There were two use cases given in this thread. Whether there was a way
to do the same thing otherwise doesn not neccessarily deligitimize the
potential use.

To be more specific in my case I have a method:

  class AClass
    initialize( &params )
      params.call(self)
    end
  end

Configuration of the class needs to be settable either via a block:

  AClass.new { |s|
    s.conf = "whatever"
  }

But also from an external hash-like object.
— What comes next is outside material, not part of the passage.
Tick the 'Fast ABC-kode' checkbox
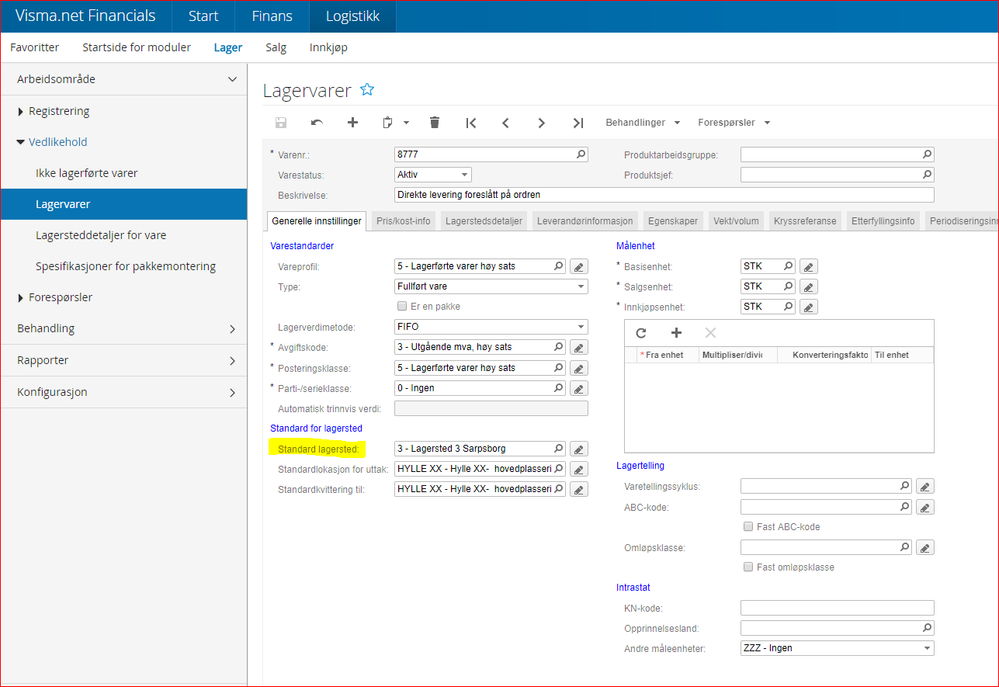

  hl = HashLike.new( { :conf => 'whatever' } )
  AClass.new( &hl )

But this later won't work b/c of the Proc restriction. And, just as I
started this thread, I see no good reason that it should restrict.
Someone mentioned speed at one point, but that's not Ruby's modus
operandi --functionality is. A simple check for a "to_p" is reasonable
if the object isn't a strict Proc.

Now you say there is no usecase. Lets look at my alternatives here. One
is to change the interface to accept both a hash-like object and a proc
--oh the joy:

    initialize( paramsh={}, &params )
      raise "bugger" if paramsh and params
      if params
      params.call(self)
      else
        # this would have been the HashLike#call method
        paramsh.each { |k,v| self.send("#{k}=",v) }
      end
    end

Okay, so something like that can work but it isn't very OOP or DRY and
more importantly my use case is for something I want end-programmers to
be able to easily use to create there own "task interfaces" --this mess
just doesn't cut it.

So here's what I had to do to make it work for my usecase. Keeping the
original simple definition I added a method to the HashLike class such
that:

  hl = HashLike.new( { :conf => 'whatever' } )
  AClass.new( &(hl.to_proc) )

Ain't it ironic. I had to take a hash, convert it to a proc, just so I
can turn around and convert it back to a set of attribute parameters.

Okay. So you say there's no usecase. You're younger than I, Eric, so
your mind is surely more supple. Maybe you are right. Maybe there's a
better way to do this. Have any idea?

T.

P.S. Barring proof that there is no real usecase for it, I'll make the
Hash#to_proc method available in the upcoming version of Facets.